Except for the stretching, all exercises involved use of cones! Prior to everyone arriving, the Q set up cones 4 cones per PAX at 20 yard increments down the field and made stacks of 4 cones per PAX.
Jog to furthest cone, do 10 jumping jacks, pick up cone, jog back, do 10 skaters….until all cones were back on pad.
THE THANG – Each exercise was completed for 40 seconds with a 20 sec rest. Full set was completed 3 times.
Cone stack squat – 4 cones are stacked up. Squat and pick up a cone. Jump and rotate 90 degrees. Squat and set down cone. Jump and rotate back to stack. Pick up cone. Jump and rotate, etc.
Cone stack leg lifts – 4 cones are stacked up. Sit and raise legs over cones and back. Repeat.
Isolated leg lifts – With 4 cones stacked, lift one leg over cones for 20 seconds, then lift other leg over and back for 20 seconds.
Side step & Burpee – Spread 4 cones evenly.
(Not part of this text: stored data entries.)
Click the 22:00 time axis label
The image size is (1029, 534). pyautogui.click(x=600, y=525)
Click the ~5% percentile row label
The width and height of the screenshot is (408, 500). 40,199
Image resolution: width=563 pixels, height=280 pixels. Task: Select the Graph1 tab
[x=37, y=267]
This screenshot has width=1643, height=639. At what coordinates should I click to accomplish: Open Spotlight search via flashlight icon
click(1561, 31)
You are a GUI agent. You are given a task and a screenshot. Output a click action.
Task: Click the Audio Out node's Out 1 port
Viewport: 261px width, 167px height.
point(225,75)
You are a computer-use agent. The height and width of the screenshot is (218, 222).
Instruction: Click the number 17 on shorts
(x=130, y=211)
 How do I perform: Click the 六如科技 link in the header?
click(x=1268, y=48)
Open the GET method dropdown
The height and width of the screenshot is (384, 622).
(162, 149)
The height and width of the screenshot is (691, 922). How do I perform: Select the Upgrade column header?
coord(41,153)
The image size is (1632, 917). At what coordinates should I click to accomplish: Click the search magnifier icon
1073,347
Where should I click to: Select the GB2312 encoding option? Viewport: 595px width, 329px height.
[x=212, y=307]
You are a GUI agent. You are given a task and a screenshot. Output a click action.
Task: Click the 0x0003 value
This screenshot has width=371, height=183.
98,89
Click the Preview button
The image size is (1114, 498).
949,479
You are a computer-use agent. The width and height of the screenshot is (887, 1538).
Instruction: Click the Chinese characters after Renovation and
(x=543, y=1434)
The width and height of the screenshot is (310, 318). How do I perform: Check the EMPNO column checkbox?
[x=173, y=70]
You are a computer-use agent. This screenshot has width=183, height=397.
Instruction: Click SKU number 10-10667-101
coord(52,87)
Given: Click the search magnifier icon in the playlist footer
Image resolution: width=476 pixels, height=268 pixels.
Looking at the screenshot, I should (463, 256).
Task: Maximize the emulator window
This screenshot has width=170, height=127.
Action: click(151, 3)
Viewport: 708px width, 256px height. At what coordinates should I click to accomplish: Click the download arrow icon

Everyone starts at the cone to the left. Step through each cone. When you get to the end of your 4 cones, do a burpee. Then go other direction.
Cone stack plank – Stack 4 cones and do a plank. With right hand, move one cone at a time to the right and restack, then move back to center, then switch hands.
Cone tap skaters – Stack 2 sets of 2 cones about three feet apart. Do skaters and tap your stack at each side.
Side leg lifts and cone tap – Stack 2 sets of 2 cones. Lay on your side. Lift your leg. Bring it back to neutral. Then bring leg forward to tap first cone stack. Bring back to neutral. Lift leg. Bring leg forward to tap second set of cones which is further away.
Abs with cone – Lay flat on back holding one cone in your hands. Bring arms forward while crunching and bring legs in (kind of a diamond shape). Place cone between feet, then go back to flat position with legs and arms stretched out in a “pencil.” Then bring legs to arms while crunching and place cone in hands, etc.
Cone tap – Stack all 4 cones. Fast tap of feet on cone stack.